Imaginez-vous à 10 ans, après l’école, vous connecter à votre jeu préféré pour retrouver vos amis virtuels et construire des mondes entiers. Et soudain, plus rien. L’écran affiche une erreur, le jeu est inaccessible. C’est exactement ce qui est arrivé à des millions d’enfants russes ce mercredi matin.
Roblox officiellement bloqué en Russie : les raisons invoquées
Le régulateur russe des médias, Roskomnadzor, a annoncé sans préambulle le blocage total de la plateforme Roblox sur l’ensemble du territoire. L’accusation est lourde : diffusion de contenus extrémistes et promotion de la « propagande LGBT ».

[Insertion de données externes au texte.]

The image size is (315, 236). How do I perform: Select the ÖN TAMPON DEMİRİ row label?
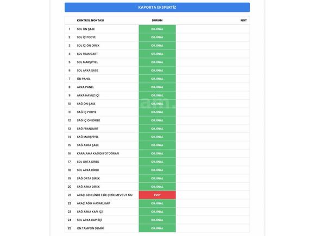coord(90,228)
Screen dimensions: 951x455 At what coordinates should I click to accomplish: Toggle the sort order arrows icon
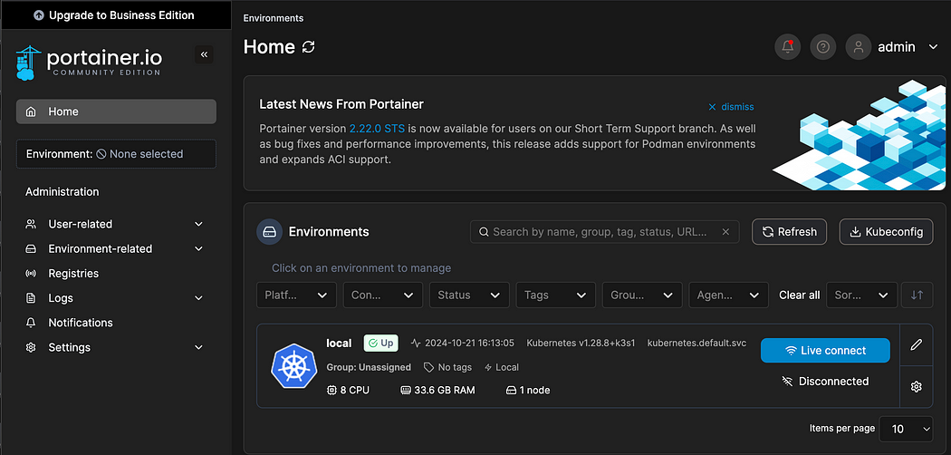coord(917,295)
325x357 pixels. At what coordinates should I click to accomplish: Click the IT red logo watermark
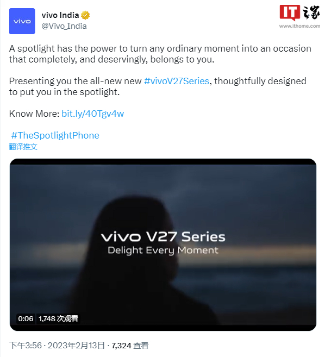coord(290,12)
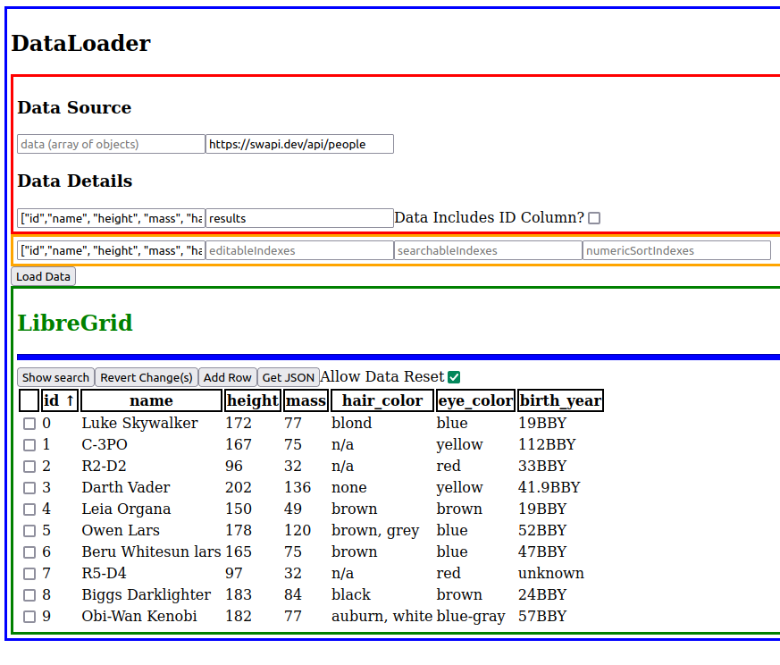Click the Get JSON button
Image resolution: width=780 pixels, height=665 pixels.
click(288, 376)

Mais ce n’est pas tout. Le communiqué officiel va plus loin et évoque des pratiques particulièrement graves : harcèlement sexuel sur mineurs, extorsion de photos intimes, incitation à des actes dépravés et à la violence. Des termes qui choquent et qui, selon les autorités, justifient une réaction immédiate.
Un succès fulgurant en Russie
Ce qui rend ce blocage d’autant plus marquant, c’est l’immense popularité de Roblox dans le pays. En 2023, l’application était tout simplement le jeu mobile le plus téléchargé en Russie. Des millions de jeunes y passaient des heures chaque jour.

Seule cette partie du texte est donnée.